* WHAT TO PRODUCE: Copy each line below that contains "number".

* TASK DATA:
********

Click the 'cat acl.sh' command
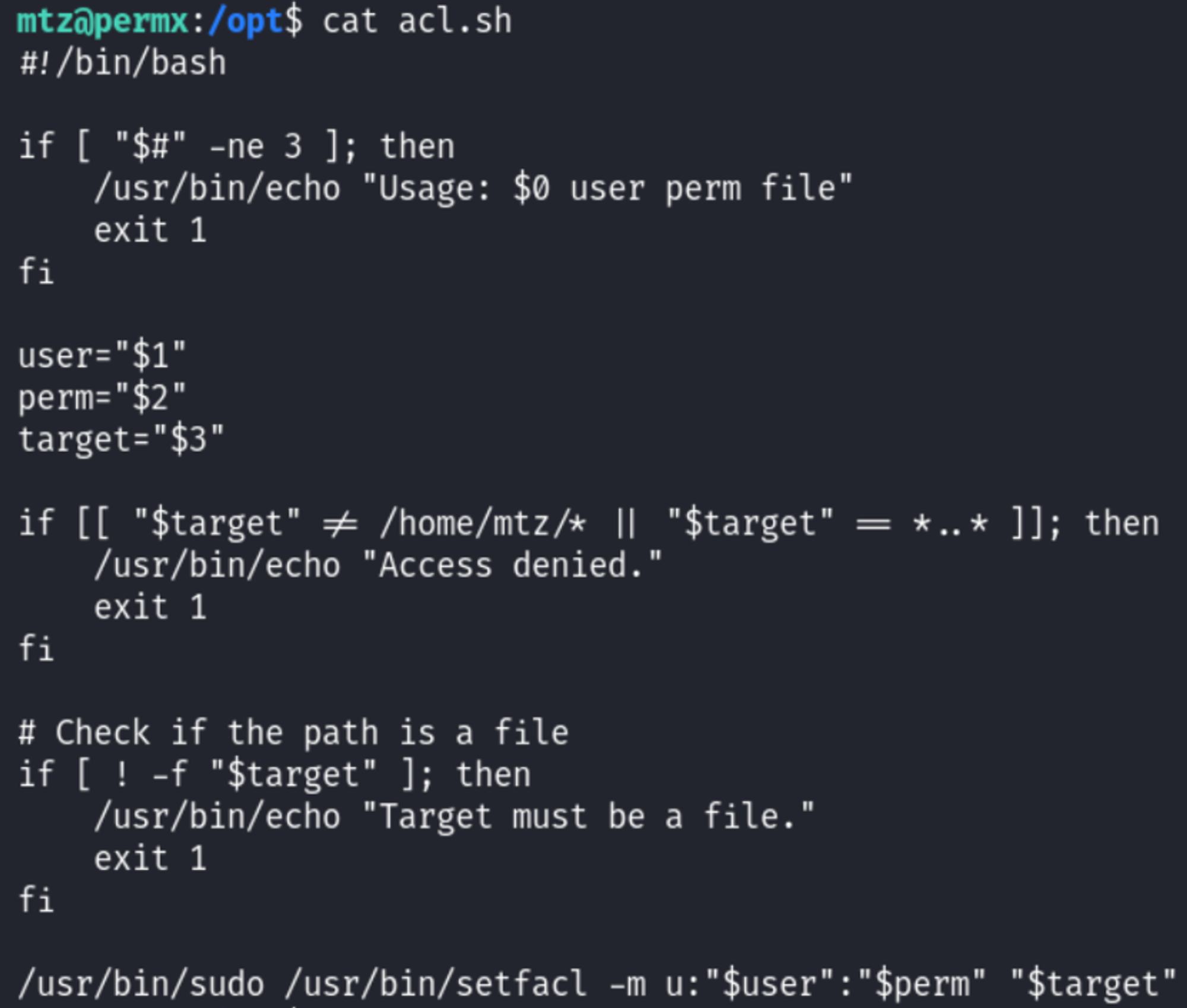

********

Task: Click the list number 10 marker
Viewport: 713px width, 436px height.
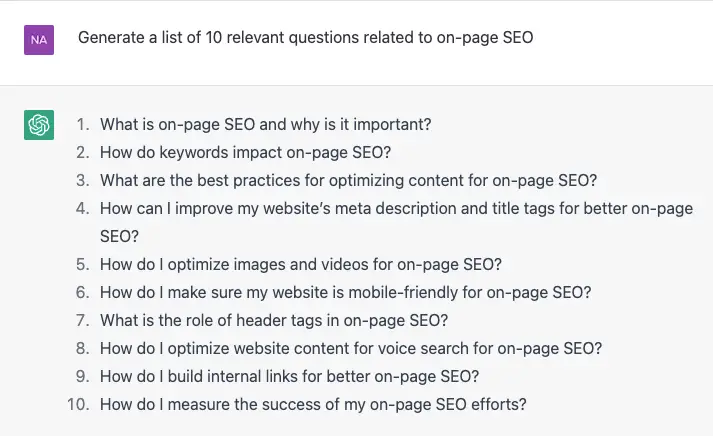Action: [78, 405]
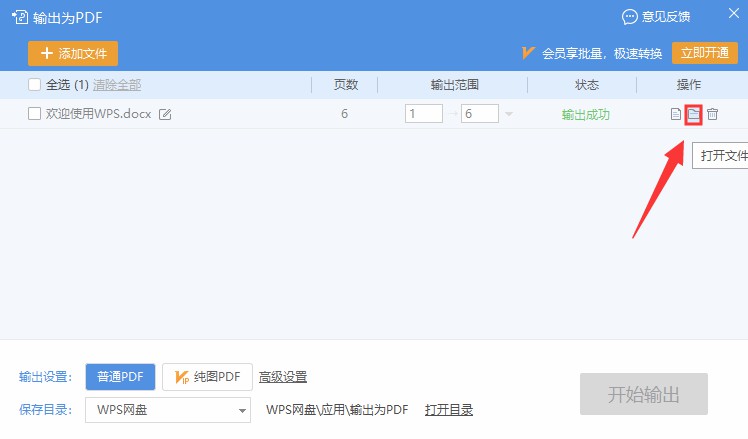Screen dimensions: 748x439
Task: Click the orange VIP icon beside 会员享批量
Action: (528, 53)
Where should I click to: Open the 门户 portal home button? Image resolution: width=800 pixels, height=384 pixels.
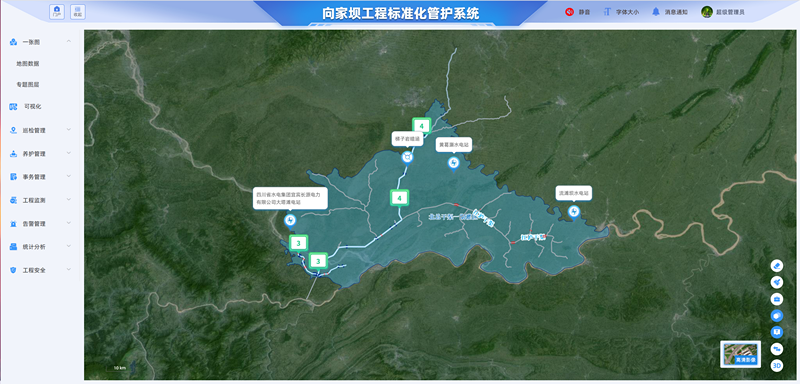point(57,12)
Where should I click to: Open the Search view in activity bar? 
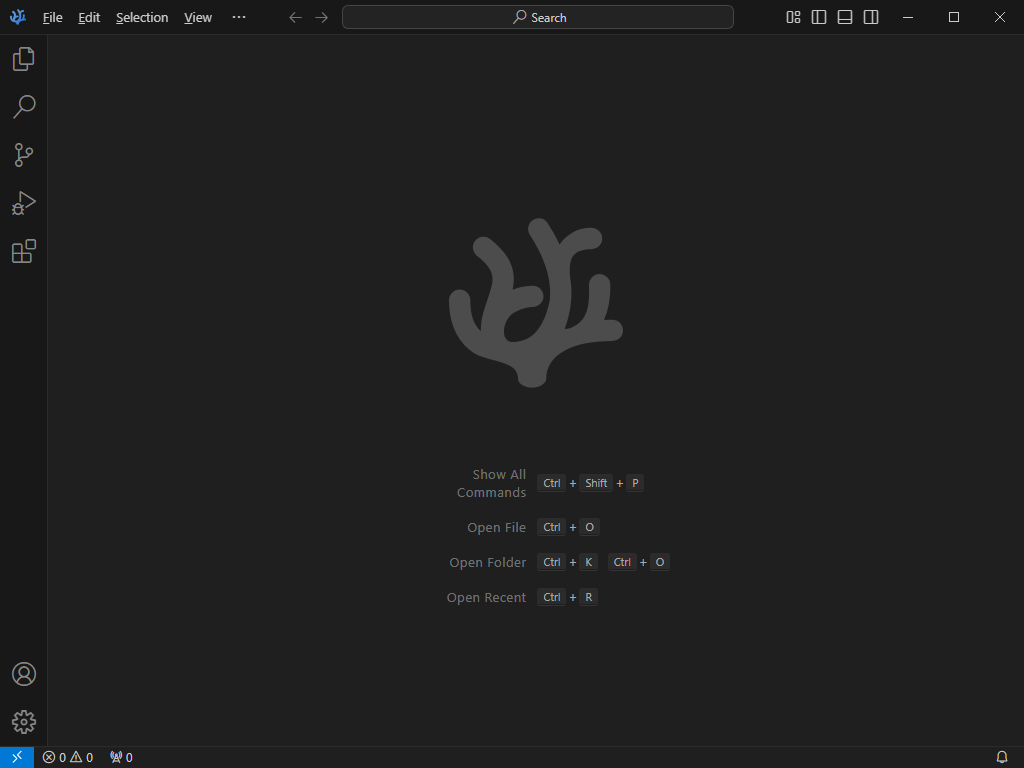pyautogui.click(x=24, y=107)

********

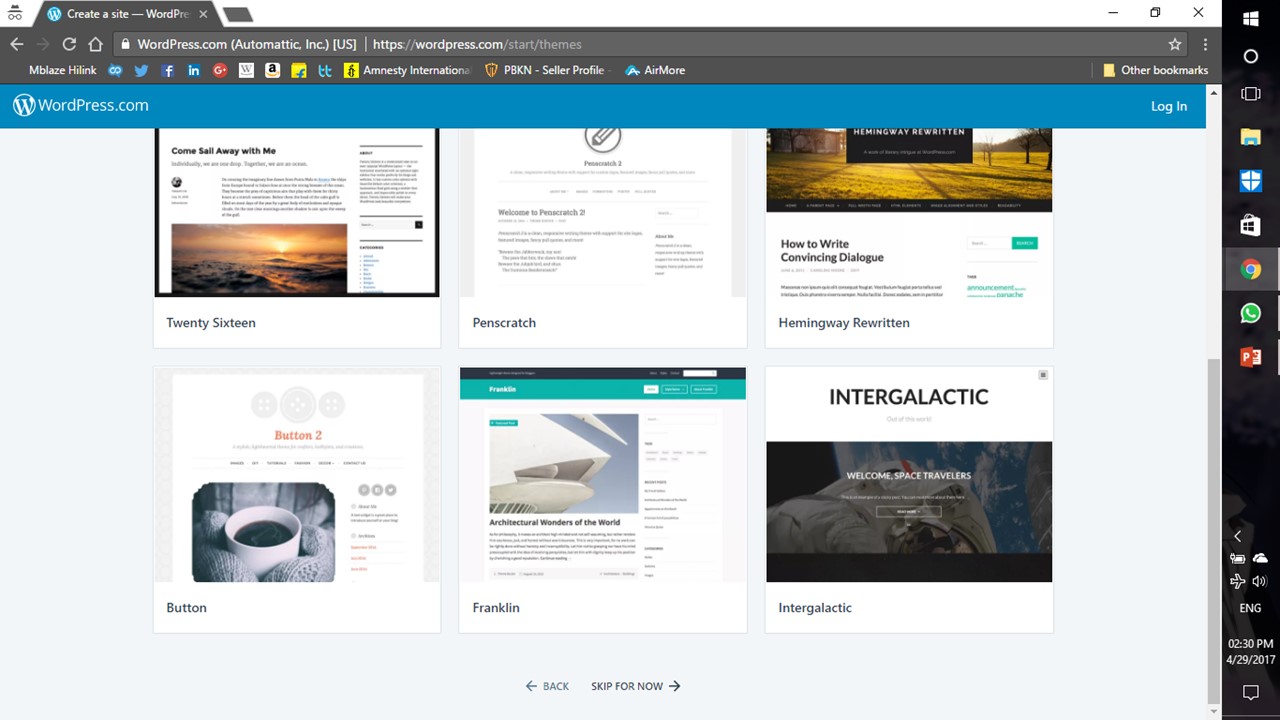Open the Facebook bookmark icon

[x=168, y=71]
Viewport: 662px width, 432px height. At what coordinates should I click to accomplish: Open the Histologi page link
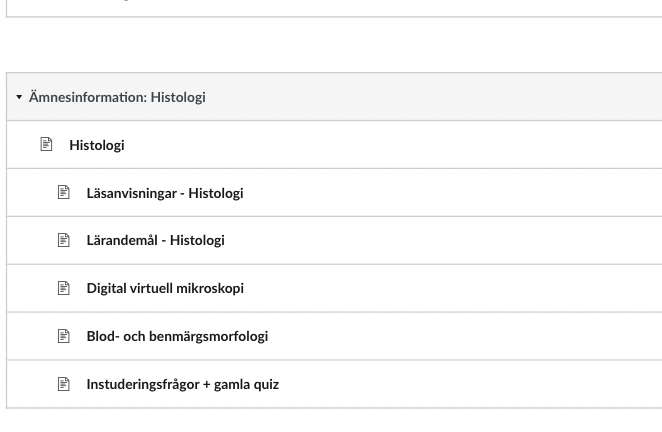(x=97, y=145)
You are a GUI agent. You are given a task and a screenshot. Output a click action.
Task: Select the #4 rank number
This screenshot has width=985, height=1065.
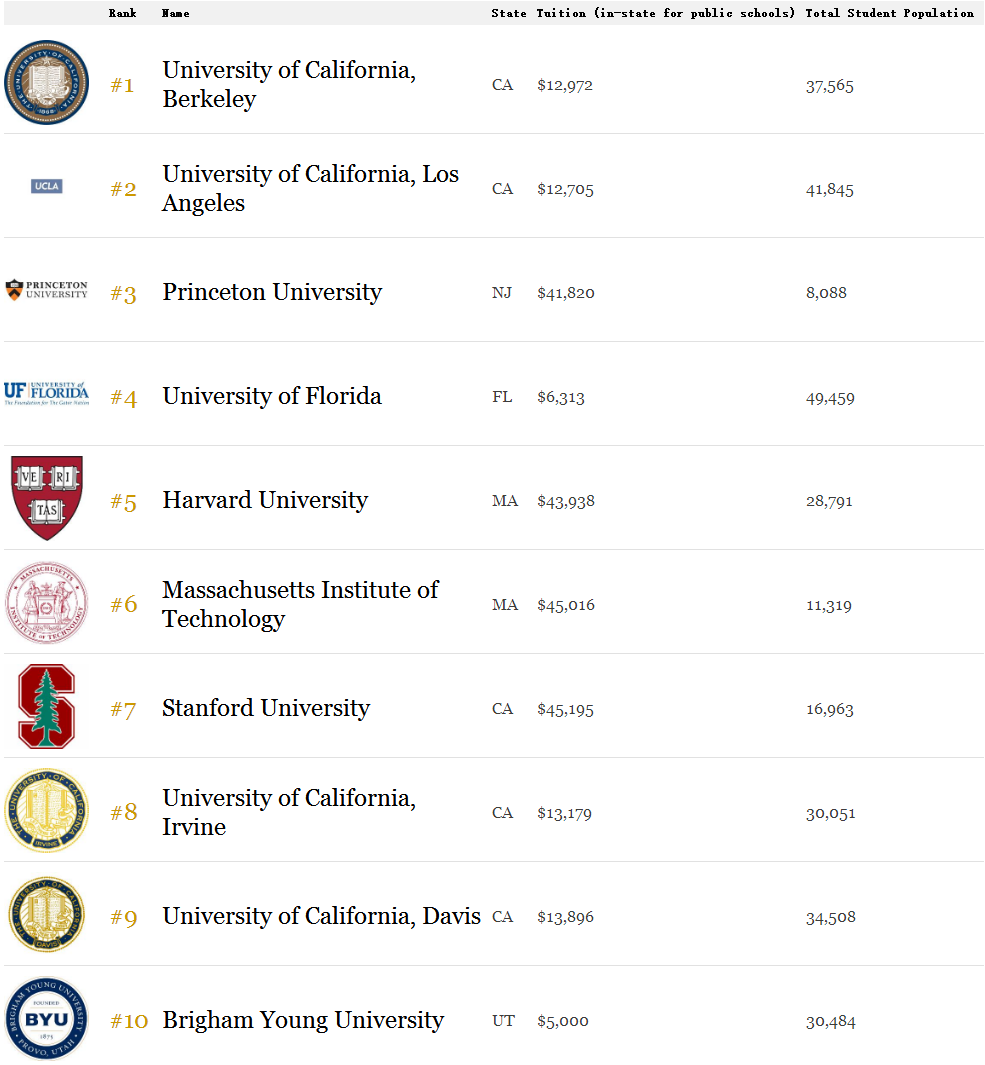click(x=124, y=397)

********

* COMPLETED TASK:
Task: Click the list number 10 marker
Task: Select the #4 rank number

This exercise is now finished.